Complete the following:
1. From the article on 2020s trance classics, retype the passage between "Above & Beyond —" and "for canonical status.", inclusive.
2. According to the article on 2020s trance classics, why is trance an exception to music journalism's usual caution about calling recent records "classics"? Answer in one to three sentences.

Text section:
* * *
Modern Trance Classics 2020s — Definitive Records of the Decade

The records that have already become canon in the 2020s — from underground revival anthems to Sphere-era stadium spectacles. A snapshot of trance music now.

📅 2026-05-197 min read

Calling Records "Classics" While the Decade Is Still Running

Music journalism is usually wary of declaring records "classics" before enough time has passed for the verdict to settle. Trance is, in that sense, a useful exception. The genre has a community memory that operates at a faster timescale than the broader pop discourse — a record can become a fixture in DJ sets, a reference point in producer conversations, and a permanent part of the canon within eighteen months of release if it earns it. The 2020s have already produced a handful of those records. The list below is not predictive; these tracks have already cleared the bar.

Anyma — "The Sphere Era"

The most culturally significant trance development of the 2020s so far is not a single record but a body of work: Matteo Milleri's Anyma project, and specifically the residencies and installations he has built around it (most notably his 2024-2025 Las Vegas Sphere shows). Records like "Eternity" and the Anyma collaborations with Chris Avantgarde and Argy reframed what trance-adjacent music could look and sound like at the largest scale, and the decade-defining commercial success of the Sphere shows reset the ceiling on what an electronic act can do as a live experience. Whether or not Anyma is "trance" in the genre-purist sense is a debate worth having — but the records belong on any honest 2020s list.

Above & Beyond — "Common Ground" Era and Beyond

Above & Beyond entered the 2020s on the back of their 2018 Common Ground album cycle and continued building on that foundation: vocal trance with songwriting that holds up stripped down on their Acoustic albums, performed at venues including the Hollywood Bowl. Their decade-spanning approach demonstrates one of the things that distinguishes trance from disposable electronic music — the records are built to last beyond their release year, and the 2020s have so far rewarded that approach. Anything from this era of theirs that gets played in a Group Therapy set is a candidate for canonical status.

Underground Uplifting: FSOE, Pure Trance, and the Revival

The 2020s have also been the decade of the underground uplifting revival — a generation of producers, often Eastern European or working with FSOE-aligned labels, who have committed to the 138 BPM uplifting tradition and pushed it forward without diluting it. Records from this revival do not always show up on commercial DSPs in the same numbers as Anjunabeats releases, but they fill rooms, soundtrack festival sunrises, and consistently appear in DJ sets at every level of the scene. The names — Bryan Kearney, Will Atkinson, Solis & Sean Truby, Allen Watts and many more — are familiar to anyone who pays attention to the underground.

Why "Classics" Already

The records and bodies of work named above have all earned the description for the same reason: they have entered the language. Producers reference them when they discuss what they are trying to achieve. DJs reach for them at moments of emotional weight in long sets. Listeners encounter them at festivals and remember the moment for years. That kind of cultural penetration used to take a full decade. In the 2020s, with attention compressed and information moving faster, it can happen in three or four years. The records that have managed it deserve the recognition. We will keep the list updated as the decade plays out.
* * *
Data provided:
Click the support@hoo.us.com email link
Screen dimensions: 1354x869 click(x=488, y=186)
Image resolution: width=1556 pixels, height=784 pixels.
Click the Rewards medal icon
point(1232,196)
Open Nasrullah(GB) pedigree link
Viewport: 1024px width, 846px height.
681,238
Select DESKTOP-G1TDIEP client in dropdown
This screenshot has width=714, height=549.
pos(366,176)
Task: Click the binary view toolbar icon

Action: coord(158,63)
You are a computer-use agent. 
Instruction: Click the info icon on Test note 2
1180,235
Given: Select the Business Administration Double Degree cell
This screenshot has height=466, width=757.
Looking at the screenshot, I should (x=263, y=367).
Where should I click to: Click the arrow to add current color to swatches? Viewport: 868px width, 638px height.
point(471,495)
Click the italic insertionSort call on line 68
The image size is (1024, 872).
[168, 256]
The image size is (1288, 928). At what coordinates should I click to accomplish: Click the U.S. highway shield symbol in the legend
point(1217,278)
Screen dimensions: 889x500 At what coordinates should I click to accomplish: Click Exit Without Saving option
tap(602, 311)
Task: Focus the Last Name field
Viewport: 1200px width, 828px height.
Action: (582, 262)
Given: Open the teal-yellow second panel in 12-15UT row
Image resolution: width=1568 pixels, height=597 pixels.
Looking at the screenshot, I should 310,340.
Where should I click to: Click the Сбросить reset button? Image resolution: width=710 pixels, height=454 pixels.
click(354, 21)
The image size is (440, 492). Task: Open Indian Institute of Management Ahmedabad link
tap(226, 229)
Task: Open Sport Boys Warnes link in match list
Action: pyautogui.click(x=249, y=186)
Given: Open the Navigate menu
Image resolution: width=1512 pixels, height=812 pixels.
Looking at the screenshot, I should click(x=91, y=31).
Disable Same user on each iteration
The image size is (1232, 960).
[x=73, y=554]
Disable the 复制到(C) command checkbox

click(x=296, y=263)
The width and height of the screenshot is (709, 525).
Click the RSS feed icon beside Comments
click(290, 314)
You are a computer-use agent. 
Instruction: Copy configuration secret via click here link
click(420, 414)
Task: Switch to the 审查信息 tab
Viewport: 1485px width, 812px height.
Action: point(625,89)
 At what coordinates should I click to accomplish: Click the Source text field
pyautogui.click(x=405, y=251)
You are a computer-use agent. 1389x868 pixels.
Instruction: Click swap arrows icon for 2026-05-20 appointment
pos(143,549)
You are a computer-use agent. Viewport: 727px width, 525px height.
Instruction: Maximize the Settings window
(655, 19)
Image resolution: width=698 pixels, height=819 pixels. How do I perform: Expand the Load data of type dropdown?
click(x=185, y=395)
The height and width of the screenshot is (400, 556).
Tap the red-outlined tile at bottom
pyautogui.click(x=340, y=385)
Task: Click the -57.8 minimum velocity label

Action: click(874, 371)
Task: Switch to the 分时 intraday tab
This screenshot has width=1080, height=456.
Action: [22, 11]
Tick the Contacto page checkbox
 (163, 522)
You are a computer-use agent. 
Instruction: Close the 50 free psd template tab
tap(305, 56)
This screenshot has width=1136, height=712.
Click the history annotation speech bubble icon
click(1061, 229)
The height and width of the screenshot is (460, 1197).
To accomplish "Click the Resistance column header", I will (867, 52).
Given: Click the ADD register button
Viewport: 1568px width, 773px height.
* * *
Answers:
1.
Above & Beyond — "Common Ground" Era and Beyond

Above & Beyond entered the 2020s on the back of their 2018 Common Ground album cycle and continued building on that foundation: vocal trance with songwriting that holds up stripped down on their Acoustic albums, performed at venues including the Hollywood Bowl. Their decade-spanning approach demonstrates one of the things that distinguishes trance from disposable electronic music — the records are built to last beyond their release year, and the 2020s have so far rewarded that approach. Anything from this era of theirs that gets played in a Group Therapy set is a candidate for canonical status.

2. Trance has a community memory that works on a faster timescale than the broader pop discourse. A record that earns it can become a fixture in DJ sets, a reference point in producer conversations, and a permanent part of the canon within eighteen months of release.